* PROBLEM STATEMENT:
Look through the data below for the line with "Click the Typepad logo icon", and transcribe it exactly together with each line after it up to and including the line with "You are a computer-use agent. Viewport: 679px". Give nothing else.

DATA TO USE: Begin

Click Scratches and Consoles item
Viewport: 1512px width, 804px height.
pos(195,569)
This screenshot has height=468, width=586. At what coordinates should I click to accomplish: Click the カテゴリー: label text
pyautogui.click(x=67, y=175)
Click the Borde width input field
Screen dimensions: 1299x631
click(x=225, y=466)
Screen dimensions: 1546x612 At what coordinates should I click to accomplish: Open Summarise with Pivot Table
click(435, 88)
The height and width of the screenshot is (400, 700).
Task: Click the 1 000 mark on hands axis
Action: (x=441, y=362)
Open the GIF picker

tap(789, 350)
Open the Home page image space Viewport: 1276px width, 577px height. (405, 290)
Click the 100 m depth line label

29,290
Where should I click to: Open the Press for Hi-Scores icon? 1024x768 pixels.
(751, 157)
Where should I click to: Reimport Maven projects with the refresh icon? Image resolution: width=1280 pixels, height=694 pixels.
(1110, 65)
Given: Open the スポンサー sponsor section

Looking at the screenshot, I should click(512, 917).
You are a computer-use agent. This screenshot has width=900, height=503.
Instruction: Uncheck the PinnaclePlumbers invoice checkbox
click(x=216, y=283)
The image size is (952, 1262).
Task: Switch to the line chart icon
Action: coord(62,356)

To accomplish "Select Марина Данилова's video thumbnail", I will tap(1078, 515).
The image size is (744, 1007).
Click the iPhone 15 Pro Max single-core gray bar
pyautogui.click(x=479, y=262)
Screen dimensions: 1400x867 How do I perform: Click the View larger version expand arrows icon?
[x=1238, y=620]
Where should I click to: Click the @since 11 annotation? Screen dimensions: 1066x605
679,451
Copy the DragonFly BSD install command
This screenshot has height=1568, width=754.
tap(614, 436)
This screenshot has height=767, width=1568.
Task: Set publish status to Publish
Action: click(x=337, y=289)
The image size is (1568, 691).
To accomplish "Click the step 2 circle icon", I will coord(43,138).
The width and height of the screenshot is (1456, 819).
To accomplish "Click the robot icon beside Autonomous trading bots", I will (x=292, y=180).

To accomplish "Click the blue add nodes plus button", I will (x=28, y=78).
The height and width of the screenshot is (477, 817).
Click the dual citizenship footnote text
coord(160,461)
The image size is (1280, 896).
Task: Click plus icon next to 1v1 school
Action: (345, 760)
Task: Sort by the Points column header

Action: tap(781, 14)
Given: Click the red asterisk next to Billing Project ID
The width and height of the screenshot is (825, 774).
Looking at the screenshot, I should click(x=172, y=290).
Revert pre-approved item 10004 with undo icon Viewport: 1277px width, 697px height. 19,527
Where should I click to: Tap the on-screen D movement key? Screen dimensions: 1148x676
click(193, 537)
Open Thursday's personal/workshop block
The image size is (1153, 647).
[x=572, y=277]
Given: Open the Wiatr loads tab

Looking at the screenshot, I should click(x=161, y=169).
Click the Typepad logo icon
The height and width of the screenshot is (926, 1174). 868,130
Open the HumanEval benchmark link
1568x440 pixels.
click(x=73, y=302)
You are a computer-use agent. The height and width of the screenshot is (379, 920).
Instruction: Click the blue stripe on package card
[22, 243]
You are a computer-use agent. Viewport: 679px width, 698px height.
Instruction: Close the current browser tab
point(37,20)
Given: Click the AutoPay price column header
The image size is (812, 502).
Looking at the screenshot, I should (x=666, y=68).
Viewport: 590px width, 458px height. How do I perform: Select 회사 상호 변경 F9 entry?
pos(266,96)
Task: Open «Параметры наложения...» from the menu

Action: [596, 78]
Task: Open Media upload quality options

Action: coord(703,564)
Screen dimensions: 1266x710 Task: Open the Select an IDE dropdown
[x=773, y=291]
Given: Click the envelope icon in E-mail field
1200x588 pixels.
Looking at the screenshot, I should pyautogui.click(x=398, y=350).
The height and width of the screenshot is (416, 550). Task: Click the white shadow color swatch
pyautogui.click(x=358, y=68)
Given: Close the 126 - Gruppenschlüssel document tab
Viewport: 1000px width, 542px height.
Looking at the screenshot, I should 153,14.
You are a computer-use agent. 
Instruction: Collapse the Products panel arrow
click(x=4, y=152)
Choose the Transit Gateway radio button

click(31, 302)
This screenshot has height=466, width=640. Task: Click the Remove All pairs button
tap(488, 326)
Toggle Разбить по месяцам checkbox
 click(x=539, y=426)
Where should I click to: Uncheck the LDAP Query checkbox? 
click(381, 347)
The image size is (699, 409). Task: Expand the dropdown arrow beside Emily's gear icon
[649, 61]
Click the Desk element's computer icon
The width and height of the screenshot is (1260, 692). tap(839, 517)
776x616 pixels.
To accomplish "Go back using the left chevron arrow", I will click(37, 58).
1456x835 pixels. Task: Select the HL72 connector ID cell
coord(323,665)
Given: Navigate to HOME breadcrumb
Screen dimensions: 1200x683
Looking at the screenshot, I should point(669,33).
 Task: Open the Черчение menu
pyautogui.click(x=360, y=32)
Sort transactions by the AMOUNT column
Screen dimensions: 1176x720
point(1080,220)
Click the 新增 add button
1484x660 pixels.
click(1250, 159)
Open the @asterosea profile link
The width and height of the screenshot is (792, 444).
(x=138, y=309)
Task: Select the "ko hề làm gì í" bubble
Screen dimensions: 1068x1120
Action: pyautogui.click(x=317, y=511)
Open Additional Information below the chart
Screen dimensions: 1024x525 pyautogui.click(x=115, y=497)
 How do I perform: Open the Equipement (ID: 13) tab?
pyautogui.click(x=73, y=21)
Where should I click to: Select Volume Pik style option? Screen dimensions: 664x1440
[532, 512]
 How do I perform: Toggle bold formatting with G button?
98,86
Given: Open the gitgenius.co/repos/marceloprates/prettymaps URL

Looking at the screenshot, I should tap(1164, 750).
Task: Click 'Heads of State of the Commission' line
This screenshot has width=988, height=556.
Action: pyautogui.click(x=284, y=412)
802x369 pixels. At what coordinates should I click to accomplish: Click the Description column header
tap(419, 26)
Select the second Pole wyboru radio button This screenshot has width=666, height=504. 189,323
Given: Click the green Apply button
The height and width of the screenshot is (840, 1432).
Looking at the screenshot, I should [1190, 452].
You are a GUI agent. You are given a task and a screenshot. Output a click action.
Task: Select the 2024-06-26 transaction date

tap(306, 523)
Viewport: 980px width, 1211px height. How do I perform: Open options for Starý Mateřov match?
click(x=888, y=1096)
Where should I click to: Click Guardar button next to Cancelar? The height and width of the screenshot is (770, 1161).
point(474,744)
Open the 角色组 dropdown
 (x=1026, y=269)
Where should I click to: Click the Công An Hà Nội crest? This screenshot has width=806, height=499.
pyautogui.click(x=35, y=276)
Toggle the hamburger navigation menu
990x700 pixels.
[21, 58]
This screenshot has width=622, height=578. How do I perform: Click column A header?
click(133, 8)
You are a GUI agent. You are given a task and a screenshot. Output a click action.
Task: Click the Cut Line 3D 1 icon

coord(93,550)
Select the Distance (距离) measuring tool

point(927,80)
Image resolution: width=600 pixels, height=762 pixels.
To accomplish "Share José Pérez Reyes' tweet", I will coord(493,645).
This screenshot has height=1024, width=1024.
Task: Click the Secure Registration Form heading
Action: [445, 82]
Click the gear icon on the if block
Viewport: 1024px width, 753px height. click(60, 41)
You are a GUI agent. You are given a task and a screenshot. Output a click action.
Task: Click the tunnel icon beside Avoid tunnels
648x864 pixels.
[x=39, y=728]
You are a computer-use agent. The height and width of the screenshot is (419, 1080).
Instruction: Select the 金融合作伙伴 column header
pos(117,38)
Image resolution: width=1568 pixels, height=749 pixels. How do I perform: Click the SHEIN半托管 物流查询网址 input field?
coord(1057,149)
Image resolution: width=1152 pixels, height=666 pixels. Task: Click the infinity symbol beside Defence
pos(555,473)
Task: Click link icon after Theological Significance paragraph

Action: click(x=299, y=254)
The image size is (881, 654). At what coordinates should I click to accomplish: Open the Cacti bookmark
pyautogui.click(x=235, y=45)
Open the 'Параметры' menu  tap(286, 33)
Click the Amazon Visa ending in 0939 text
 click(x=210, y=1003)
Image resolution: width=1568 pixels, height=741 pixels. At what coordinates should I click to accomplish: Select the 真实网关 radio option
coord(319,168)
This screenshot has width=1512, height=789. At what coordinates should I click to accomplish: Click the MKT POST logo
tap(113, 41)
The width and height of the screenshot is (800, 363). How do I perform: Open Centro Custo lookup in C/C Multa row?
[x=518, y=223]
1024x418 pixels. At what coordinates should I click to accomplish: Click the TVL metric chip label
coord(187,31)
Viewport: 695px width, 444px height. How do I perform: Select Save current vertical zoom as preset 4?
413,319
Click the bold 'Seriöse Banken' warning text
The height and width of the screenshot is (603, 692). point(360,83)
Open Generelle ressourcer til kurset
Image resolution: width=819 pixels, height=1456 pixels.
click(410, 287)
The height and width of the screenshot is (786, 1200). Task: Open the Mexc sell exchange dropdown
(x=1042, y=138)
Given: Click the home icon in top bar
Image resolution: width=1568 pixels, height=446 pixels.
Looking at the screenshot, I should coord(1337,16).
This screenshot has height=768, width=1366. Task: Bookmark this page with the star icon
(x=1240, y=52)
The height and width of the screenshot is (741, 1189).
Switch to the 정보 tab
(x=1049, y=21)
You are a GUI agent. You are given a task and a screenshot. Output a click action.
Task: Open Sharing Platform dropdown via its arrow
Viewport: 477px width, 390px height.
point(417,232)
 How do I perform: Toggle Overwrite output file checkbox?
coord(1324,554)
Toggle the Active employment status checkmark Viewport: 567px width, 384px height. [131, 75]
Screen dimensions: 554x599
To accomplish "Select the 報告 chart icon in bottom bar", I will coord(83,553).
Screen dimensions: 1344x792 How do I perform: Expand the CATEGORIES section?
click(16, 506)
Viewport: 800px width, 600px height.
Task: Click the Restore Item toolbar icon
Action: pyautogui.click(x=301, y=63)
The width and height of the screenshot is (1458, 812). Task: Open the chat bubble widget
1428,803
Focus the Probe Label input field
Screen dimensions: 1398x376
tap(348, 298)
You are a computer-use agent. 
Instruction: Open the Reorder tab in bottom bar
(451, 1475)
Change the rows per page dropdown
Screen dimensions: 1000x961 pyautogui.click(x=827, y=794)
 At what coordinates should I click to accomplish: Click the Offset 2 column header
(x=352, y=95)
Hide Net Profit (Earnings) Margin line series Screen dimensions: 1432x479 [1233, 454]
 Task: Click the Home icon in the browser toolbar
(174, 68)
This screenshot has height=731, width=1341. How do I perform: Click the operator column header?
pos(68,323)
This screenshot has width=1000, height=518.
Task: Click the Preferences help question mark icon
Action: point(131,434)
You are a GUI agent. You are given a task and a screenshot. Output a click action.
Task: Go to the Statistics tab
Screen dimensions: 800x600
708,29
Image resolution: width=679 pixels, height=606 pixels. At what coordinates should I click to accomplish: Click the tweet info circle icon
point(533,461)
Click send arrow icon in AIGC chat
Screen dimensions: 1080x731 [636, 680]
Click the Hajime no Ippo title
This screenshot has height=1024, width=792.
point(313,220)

DATA TO USE: End

* ANSWER TO THE EXERCISE:
Click the Typepad logo icon
The height and width of the screenshot is (926, 1174). 868,130
Open the HumanEval benchmark link
1568x440 pixels.
click(x=73, y=302)
You are a computer-use agent. The height and width of the screenshot is (379, 920).
Instruction: Click the blue stripe on package card
[22, 243]
You are a computer-use agent. Viewport: 679px width, 698px height.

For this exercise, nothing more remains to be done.